PEGGING SHOES BY STEAM.

The Haverhill Publisher gives the following account of a steam factory in that place for sewing the seams and pegging shoes :—

In a small room, petitioned off for the purpose, is a neat and compact steamengine of five horse power, which carries all the machinery, even to the stitching machines. The remainder of the basement is occupied by machines for cutting, stripping, rolling, and shaping the soles. The stock is then passed to the store above, where the shoes are lasted, and the outer soles are tacked on by hand, by which process they are prepared for pegging. The pegging machines are simple in their construction and mode of operation, but perform the work with great dispatch and accuracy, driving the pegs at the rate of fourteen a second. One of the most curious operations of the machine is the manner in which it manufactures the peg for its own use.
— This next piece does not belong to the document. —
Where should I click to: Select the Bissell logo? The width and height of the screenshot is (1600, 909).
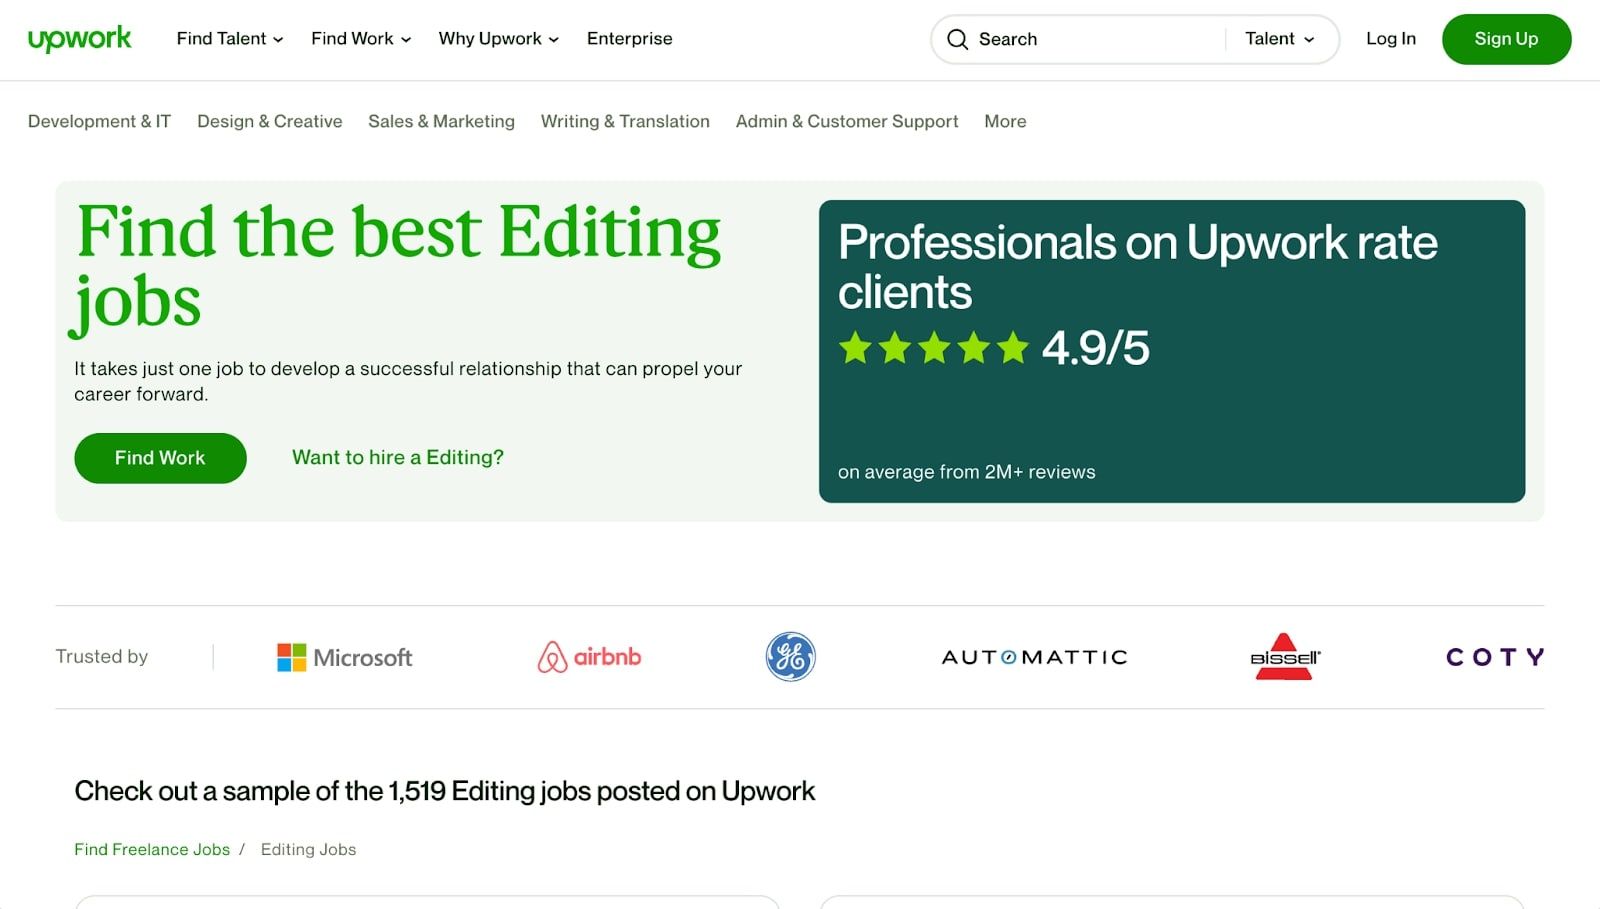click(1285, 657)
A strip of wood of the required width, and neatly laid in a coil one hundred feet in length, is put into the machine, and at every revolution it is moved forward, and a peg cut off and driven into the shoe. Two of these machines are in operation at this establishment, and the rapidity and unerring accuracy with which they perform the work is truly astonishing.

After being pegged, the shoes are passed up to the third story, where the bottoms are smoothed, scoured, and brushed, and then sent into the front of the building, to be packed ready for sale and transportation.

The fourth story of the rear building is occupied by the ladies who tend the stitching machines, which are also run by steam, thus saving them from what otherwise must prove a laborious and fatiguing operation.

Some dozen hands are employed in the manufacture of these pegged shoes, completing about twenty cases per week, and the work being almost entirely accomplished by machinery, gives it a uniformity as to style, shape, and general appearance, which it is impossible to obtain by hand. A look through this "bee-hive" cannot fail to prove both instructive and entertaining. The pegging machine has been invented but a few years, and has been in operation at this establishment but a few weeks. The work, even now, is said to be fully equal to that performed by hand, and must, therefore, we think, certainly supersede it when the machinery is brought to a higher state of perfection, which in the nature of things (it being impossible to stay the progress of inventive Yankee genius) must be continually taking place.